Phase 2 Trial of ACG-701 to Treat CF Exacerbations Starting in US
Add-on therapy an oral form of sodium fusidate, antibiotic in wide use
A Phase 2 trial of ACG-701, an investigational oral treatment for pulmonary exacerbations in people with cystic fibrosis (CF), is underway at clinical sites in the U.S.
The REPRIEVE trial (NCT05641298), launched in December, is evaluating the safety, pharmacokinetics, and effectiveness of ACG-701, being developed by Aceragen, when added to optimized background therapy in CF patients with pulmonary exacerbations. Pharmacokinetics refers to the movement of a medicine into, through, and out of the body.
Data from the placebo-controlled study is expected later this year, a company press release stated.
REPRIEVE is supported by a $3.5 million investment from the Cystic Fibrosis Foundation and working with the foundation’s Therapeutic Development Network.
Trial to enroll up to 80 CF patients with an acute pulmonary exacerbation
Pulmonary exacerbations, the acute worsening of lung symptoms, are significant and typically linked with respiratory infections. No therapies specifically for pulmonary exacerbations in CF patients have been approved in the U.S.

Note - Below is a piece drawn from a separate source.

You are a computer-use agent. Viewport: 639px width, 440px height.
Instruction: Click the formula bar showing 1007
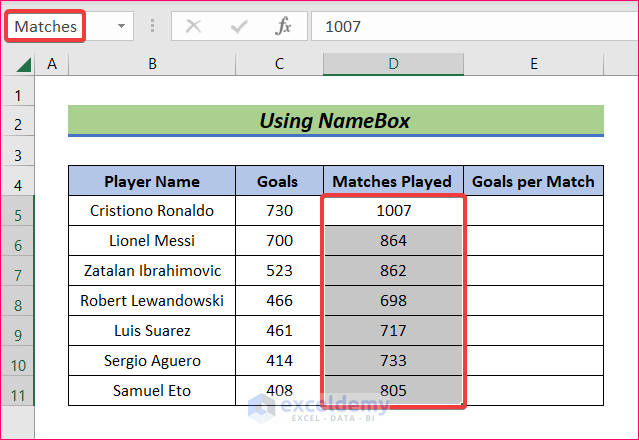[x=470, y=26]
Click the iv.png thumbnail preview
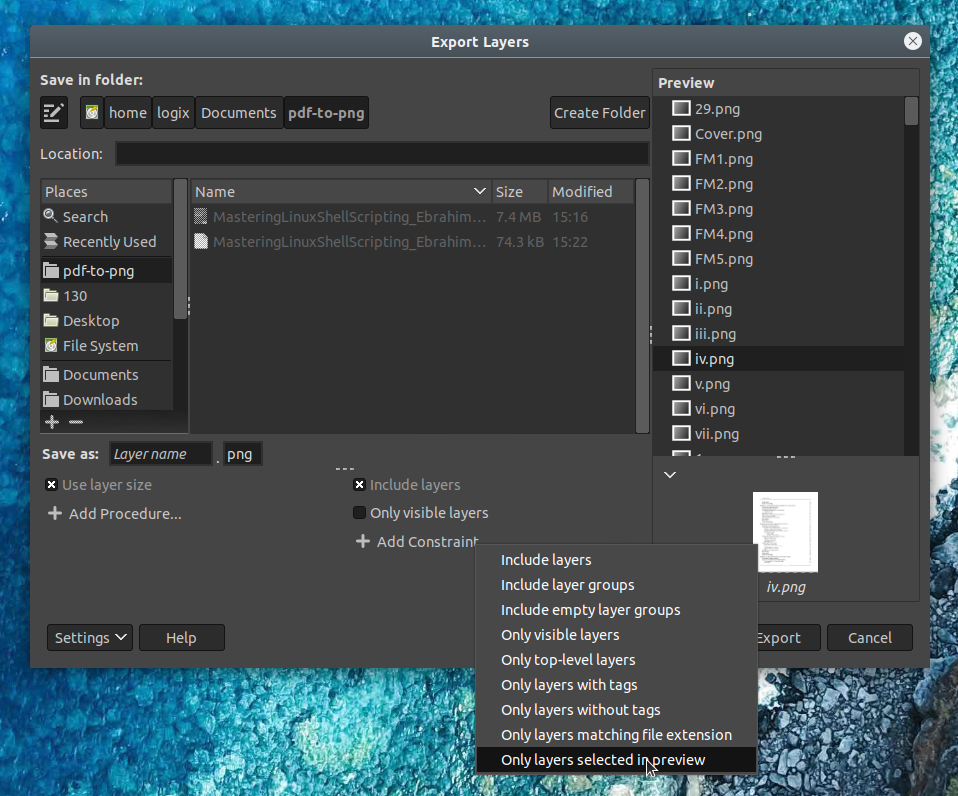 785,531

ACG-701, originally developed as by Arrevus (later acquired by Aceragen), is an oral formulation of sodium fusidate (also known as fusidic acid), a bacteria-killing antibiotic. In particular, sodium fusidate is effective against Staphylococcus aureus, a type of bacteria that commonly infects the lungs of people with CF.

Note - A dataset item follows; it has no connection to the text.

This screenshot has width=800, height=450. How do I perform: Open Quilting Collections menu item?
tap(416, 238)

Sodium fusidate has been used for over 50 years outside the U.S., and is part of the treatment guidelines for pulmonary exacerbations in the U.K. and Australia, Aceragen reported. The compound is not approved in the U.S.
In the Phase 2 trial, up to 80 CF patients ages 12 and older will be randomly assigned to either ACG-701 or a placebo tablet, given twice a day for 14 days, in addition to optimized background therapy. Treatment will be preceded by a 24-hour screening period.

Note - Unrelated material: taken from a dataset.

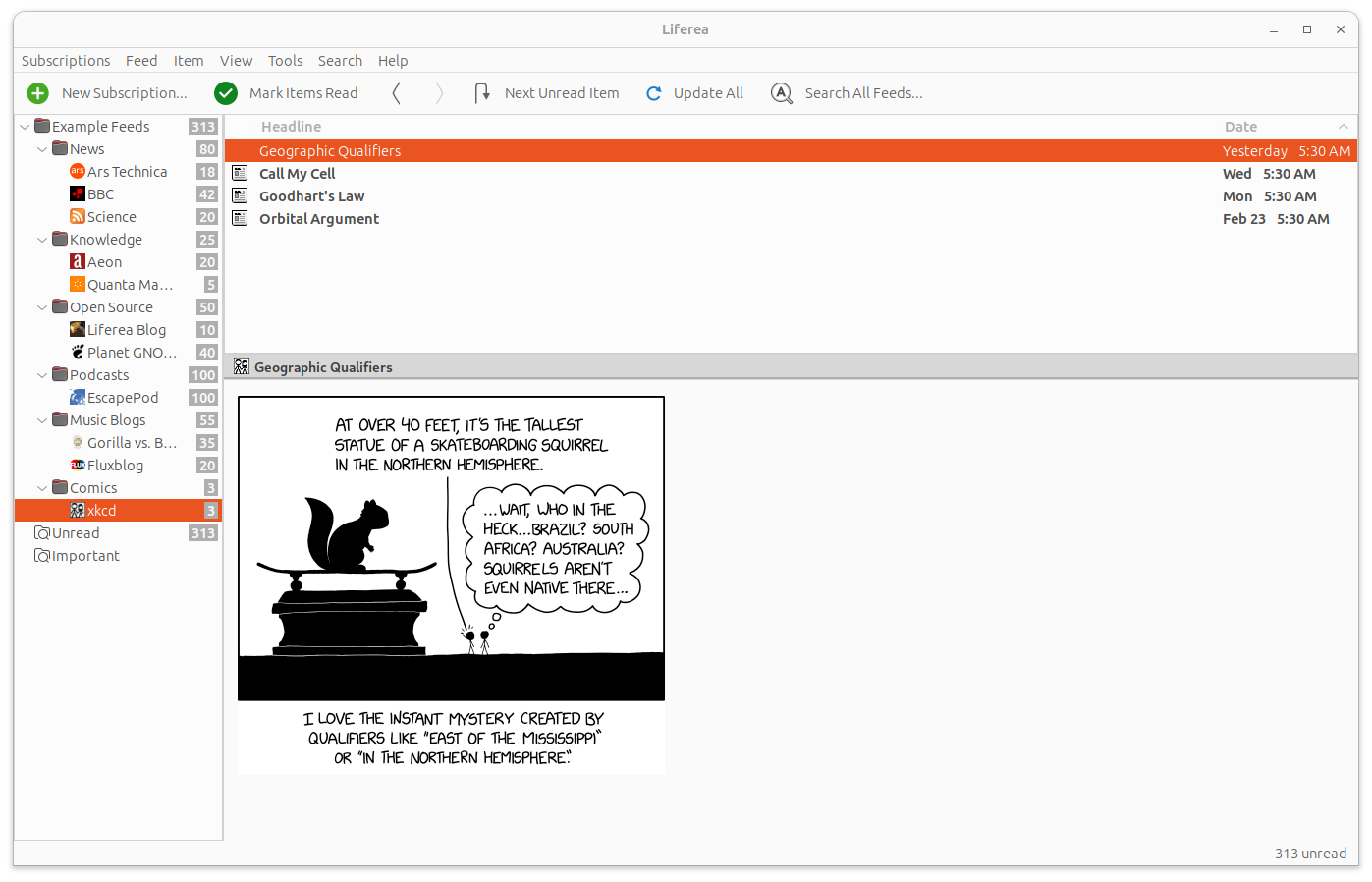The image size is (1372, 882).
Task: Open the Subscriptions menu
Action: click(66, 61)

Participants, all with an acute pulmonary exacerbation diagnosis, can be hospitalized or treated as an outpatient and will be followed for about 28 days. A total of five clinic visits are required, as is the completion of a daily electronic symptom questionnaire. Contact information is available for the trial, but sites are not yet listed.
The U.S. Food and Drug Administration designated ACG-701, then known as ARV-1801, a qualified infectious disease product and an orphan drug, both intended to support and speed the development and review of needed therapies. ACG-701 also received fast track designation from the FDA.
Aceragen’s clinical program also includes ACG-801, a therapy candidate for Farber disease, a rare condition characterized by the progressive buildup of fat in the central nervous system (the brain and spinal cord) and organs.
“During the course of this year, we anticipate the achievement of significant clinical milestones that include two Phase 2 data read-outs for ACG-701, as well as lifting of the clinical hold and advancing toward the initiation of our Phase 2/3 trial in Farber disease for ACG-801,” said John Taylor, Aceragen’s CEO.